Healthcare innovation often moves cautiously. But what if we aimed higher?
This episode brings together three leaders thinking not one year ahead, but ten.
1. The Pediatric Moonshot – Dr. Timothy Chou
Dr. Timothy Chou, former President of Oracle’s Cloud Computing business, is leading an ambitious mission: create privacy-preserving AI applications across one million healthcare machines in 500 children’s hospitals globally. Instead of centralizing data, his team moves the AI to the data, solving privacy, scale, and security challenges.
Key concepts:
- Distributed AI cloud infrastructure
- Federated learning
- Patient digital twins
- Real-time diagnostics in rural and global settings
- Reducing inequity in pediatric care
If successful, this could allow specialized expertise to reach any child (anywhere) without relocating the patient.
“Let’s create a patient digital twin from the genetic code to the zip code.”
2. Quantum Readiness – Prof Iain Hennessey
Quantum computing may sound like science fiction, but Prof Iain Hennessey is already preparing for it. At Alder Hey Children’s Hospital, his team is working with early-stage quantum systems to solve complex hospital scheduling challenges, positioning themselves ahead of the curve. Innovation isn’t just about invention, it’s about positioning.
Key themes:
- Thinking in 7–10 year innovation cycles
- Preparing problems before technology matures
- Quantum optimization in hospital operations
- Future sensing and imaging possibilities
- The importance of “horizon scanning”
“You want to get on the bus just before it makes sense.”
3. Consumer-Grade Healthcare – Aaron Patzer
Aaron Patzer, Founder and CEO of Vital.io, brings a radically simple principle to healthcare: “Don’t make me work. Don’t make me think.” From frictionless emergency room updates to AI-powered patient summaries, Patzer applies consumer design rigor to patient experience.
Key ideas:
- Eliminating unnecessary steps
- A/B testing healthcare language
- Multilingual accessibility
- Personalized AI summaries
- Reducing ED leave rates and care leakage
Healthcare rarely prioritizes delight. But perhaps it should.
The Bigger Picture
These leaders share one common trait: they think in decades, not quarters. Moonshots require:
- Long time horizons
- Cultural readiness
- Translational collaboration
- Willingness to experiment before it’s “cool”
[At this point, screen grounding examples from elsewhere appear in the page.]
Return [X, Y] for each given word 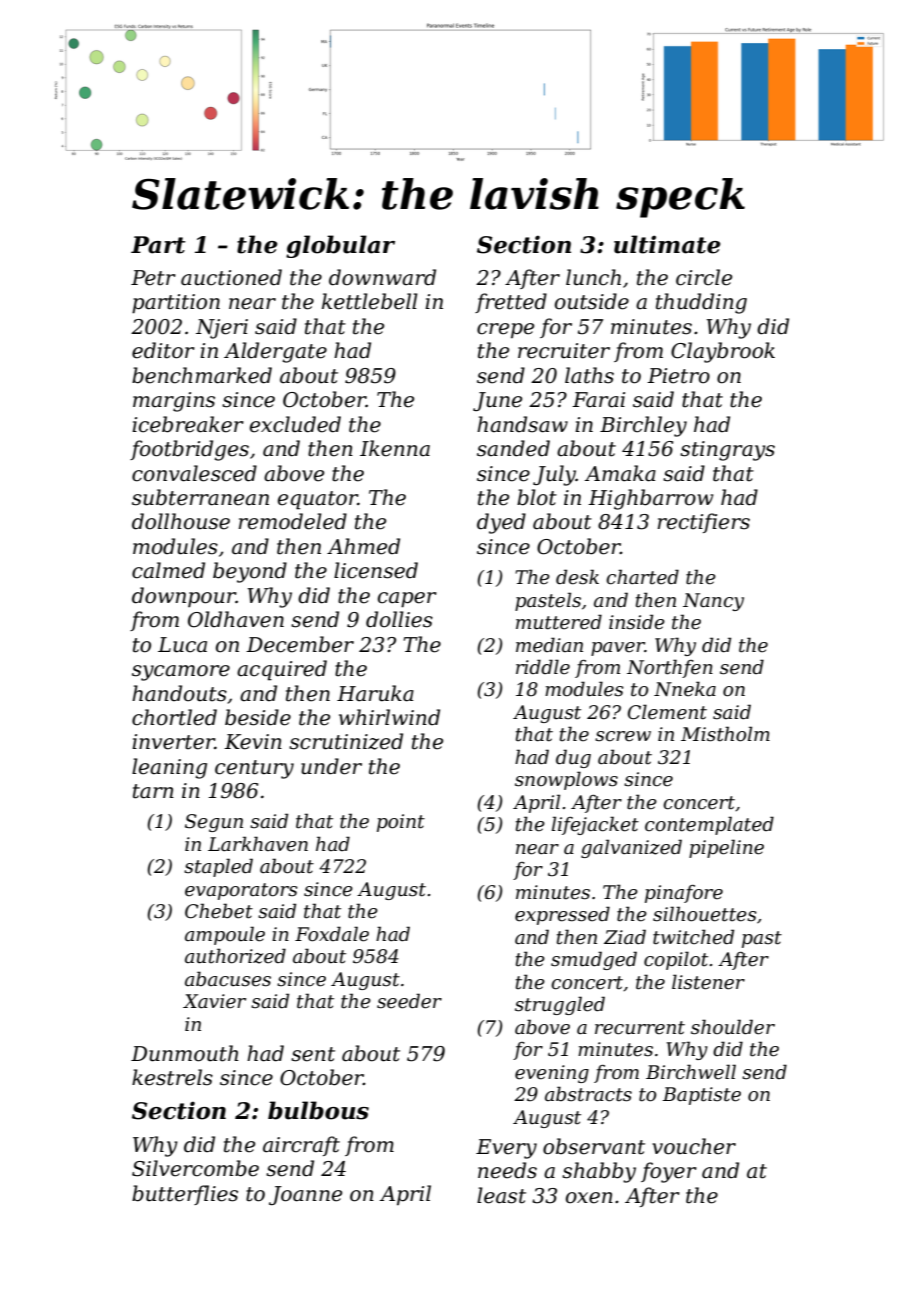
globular [340, 246]
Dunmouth [184, 1053]
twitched [693, 937]
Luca [182, 645]
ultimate [667, 244]
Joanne [305, 1195]
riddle [543, 667]
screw [623, 736]
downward [382, 277]
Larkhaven [258, 844]
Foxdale [332, 934]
The future of pediatric healthcare may depend on it.
Key Topics Discussed:
- Pediatric Moonshot mission
- Distributed AI cloud infrastructure
- Federated learning & privacy-preserving AI
- Patient digital twins
- Rural healthcare inequity
- Quantum computing in hospital optimization
- Innovation culture in healthcare
- Consumer UX in emergency care
- AI-powered patient communication
- Reducing healthcare friction
About Dr. Timothy Chou:
Timothy Chou has been lucky enough to have a career spanning academia, successful (and not so successful) startups and large corporations. He served as the first President of Oracle’s cloud computing business. Today he serves on the Board of Directors of Teradata (NYSE:TDC). He was recently named one of the 2022 NACD Directorship 100™ honorees.
He started his career at one of the original Kleiner Perkins startups, Tandem Computers. Now as the Chairman of the Alchemist Accelerator he is focused on next generation enterprise software startups. He is an advisor to Nooks and on the board of directors of Oomnitza. Finally, he started teaching at Stanford University in 1982 and launched the university’s first class on cloud computing, CS309A.
Today he is focused on the Pediatric Moonshot mission to reduce healthcare inequity, lower healthcare costs and improve outcomes for children – locally and globally by creating privacy-preserving real-time applications based on access to data in all 1,000,000 healthcare machines in all 500 children’s hospitals in the world.
About Prof Iain Hennessey:
Associate Professor Iain Hennessey is an emergency paediatric surgeon and clinical director of innovation at the new, state-of-the-art, Alder Hey Children’s Hospital. He is a passionate advocate of innovation and disruption and has grown a team of 50 innovators to make a real impact on the lives of young people, in what is a notoriously difficult environment to innovate, the health sector. As a speaker he focuses on innovation and disruption in healthcare, as well as purpose, resilience and wellbeing.
About Aaron Patzer:
Aaron Patzer is an accomplished entrepreneur. He is the founder of Mint.com, a financial management tool which was acquired by Intuit in 2009. He was later founder and CEO of Fountain.com, which was sold to Porch.com in 2015. He later founded Vital, a health app, becoming CEO.